Povo do livro, os judeus têm como símbolo supremo de sua religião o Livro, a Torá, que são de pergaminho ou papiro. Em Jerusalém, no Palácio di Livro, está exposto o Livro de Isaías, tal como foi encontrado numa das cavernas de Qumran. É um imenso rolo que se desdobra à medida que lê.
Antes mesmo de Gutenberg, o livro já adquiria o formato atual, e foi nele que se conservou a cultura e a tradição material e espiritual da humanidade. Pergunta: o que será dele quando, a tecnologia conseguir telas de computador com a espessura de uma folha de papel? Poderemos dispensar nossas bibliotecas, conservando um único exemplar na forma aproximada de um livro tal como o conhecemos, podendo levá-lo para a cama, a praia, o banheiro, bastando acessá-lo por um provedor, que nos dará o texto integral de qualquer obra, no idioma que escolhermos, com as ilustrações e gráfico de que necessitamos. No mesmo “livro”, poderemos ler “Guerra e Paz” e “Os Sertões”. Ou por meio de disquetes ou pela internet. Como se vê, um problema técnico, cuja materialidade estará sempre em processo.
Mas a pergunta que importa não é sobre o futuro material do livro, que depende de papel, gráfica, tinta e acabamento. O que importa discutir é que a linguagem habitual do livro, a literária, feita de letras, sintaxe e morfologia, ganhou uma inesperada importância com o advento da linguagem digital.
Pois a verdade é que a linguagem visual, da imagem que se move, que tem cor e movimento, tem som e pode até ter cheiro, começava a dominar a cultura moderna. Jovens na fase dos 18 aos 30 anos já resistiam à linguagem de letras, uma vez que foram educados a partir de imagens e ícones que, com simplicidade e eficiência, transmitiam informações mais completas e instantâneas.
Acontece que com a linguagem digital colocada em circuito pela rede eletrônica, os jovens de agora estão chegando à fase de consumo de informações, por bem ou por mal, estão voltando à expressão literária, rudimentar embora, mas sujeita ao aprimoramento natural determinado com a própria necessidade de se exprimir.

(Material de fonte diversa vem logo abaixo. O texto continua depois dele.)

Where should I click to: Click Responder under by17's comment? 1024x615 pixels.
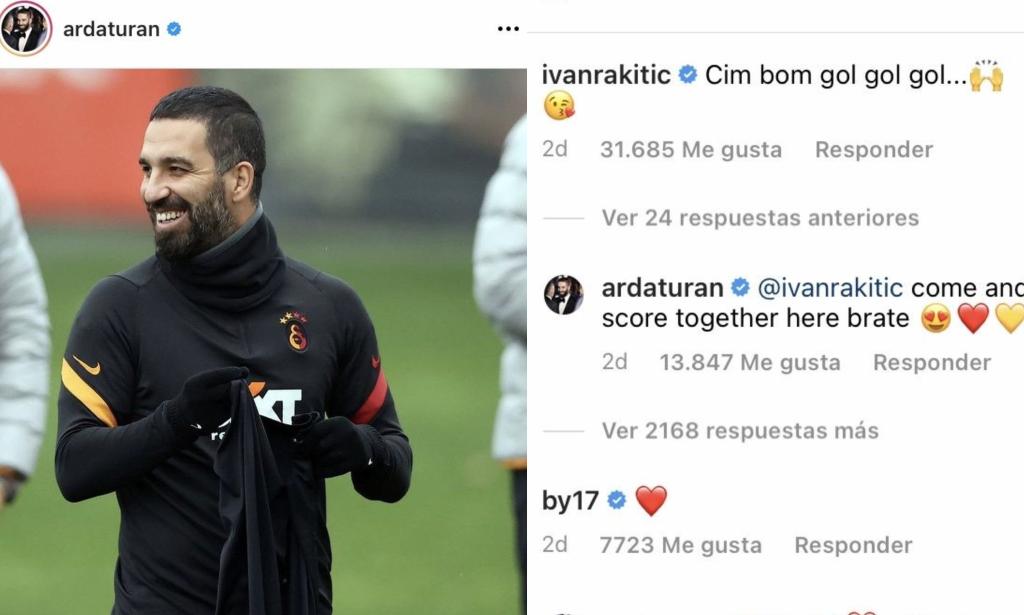click(853, 545)
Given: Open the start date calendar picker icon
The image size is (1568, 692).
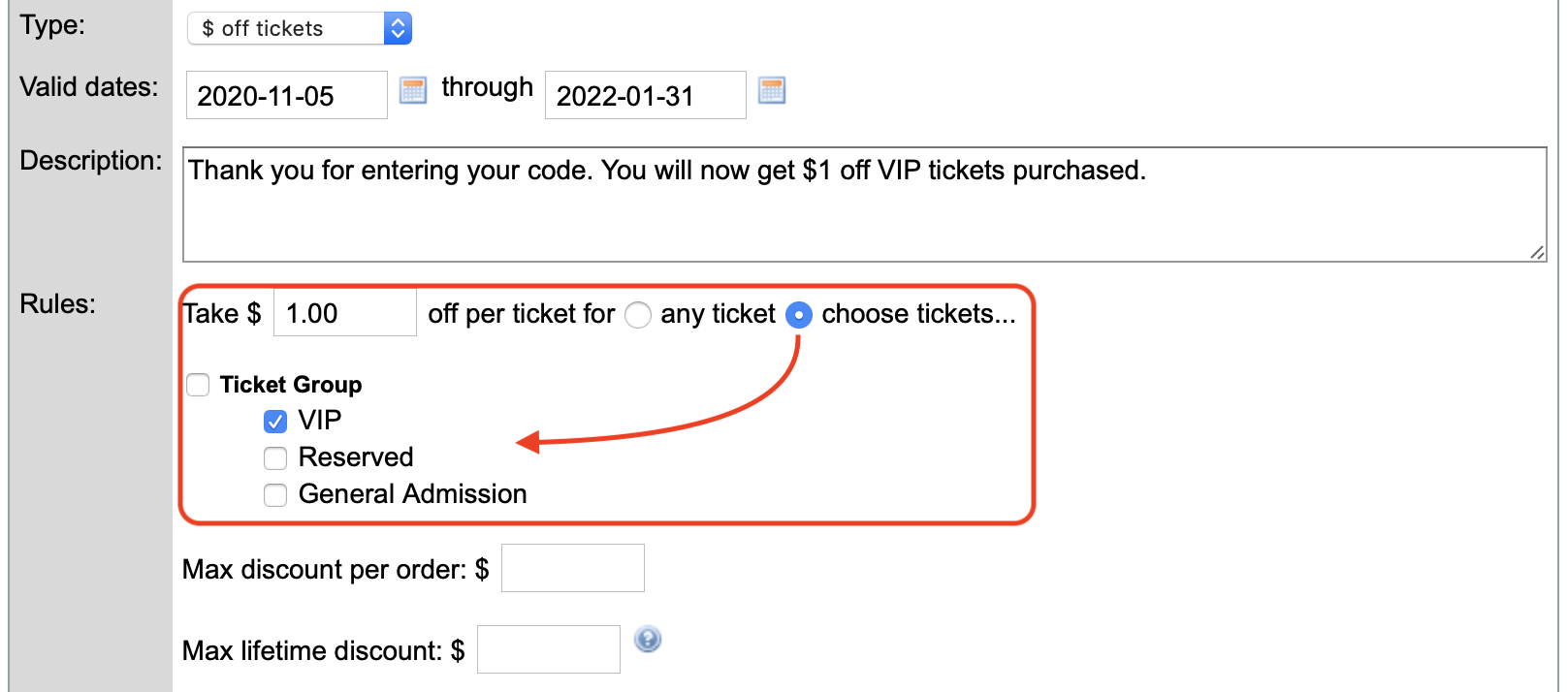Looking at the screenshot, I should coord(413,91).
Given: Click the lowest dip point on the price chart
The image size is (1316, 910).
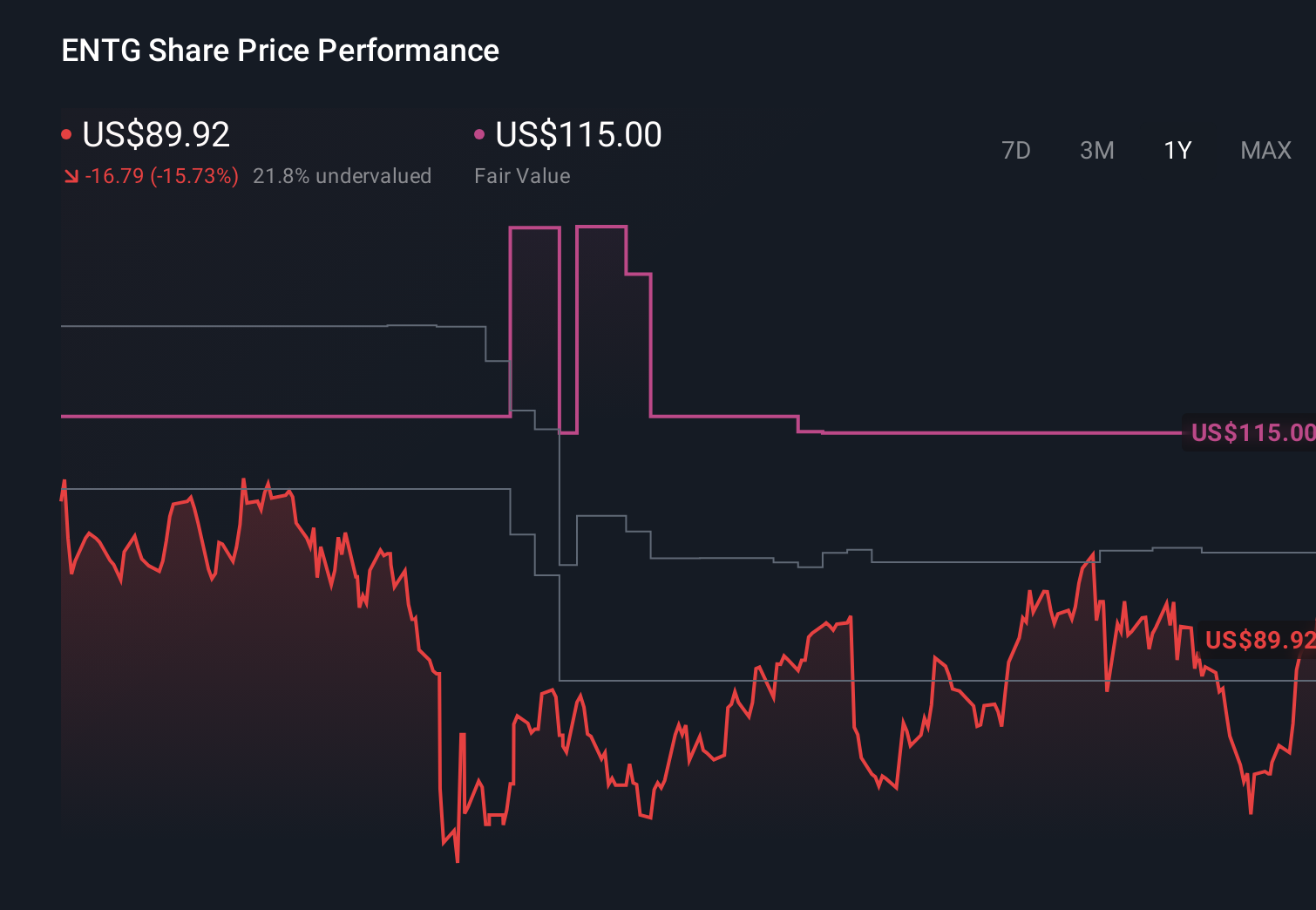Looking at the screenshot, I should [x=457, y=861].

Não faz muito, um jovem normal, independente de sua escolaridade, possuía um vocabulário padrão paupérrimo, reduzido ao mínimo, ao “morou”, ao “cara” e a outras simplificações que, de certo modo, eram bastantes para a comunicação entre os iguais. Com a chegada dos e-mails, dos sites virtuais, essas necessidades aumentaram e, embora continuem a ser usados símbolos, ícones e imagens, nota-se que a palavra impressa literariamente é indispensável. Daí a sobrevivência da linguagem propriamente dita, em sua forma convencional, que não será vencida pela linguagem meramente visual e animada.
É impossível deter a geléia que isso começa a provocar na cabeça dos meninos de 10 e 12 anos, que sentem necessidade cada vez maior da comunicação impressa. Aos poucos, eles estão descobrindo o universo literário em sua acepção mais clássica, precisam lidar com sujeitos e complementos, dar valor a determinadas palavras, juntá-las de forma articulada e pessoal. Ou seja: o retorno à literatura. E, gradualmente, esse universo irá se ampliando. É impressionante o número de e-mails que recebemos de jovens, na fase de 14 e 15 anos, divagando sobre temas variados, e muito deles insensivelmente, apelando para pequenos contos ou crônicas, recurso impensável antes Dan internet, pois só era usado em salas de aula e ajudavam formar o desdém pela linguagem literária impressa.
Discutir a sobrevivência do livro, como objeto material, é ocioso. Como produto industrial, ele estará sujeito às transformações da técnica e da circunstância. Agora, o espírito da letra, a necessidade da letra como símbolo de expressão, reflexão e comunicação, isso nada tem a tirar da linguagem digital. Pelo contrário: ela ajudou a velha letra, que n ossos ancestrais grafaram na pedra ou na madeira, a vencer a força e a comodidade da imagem.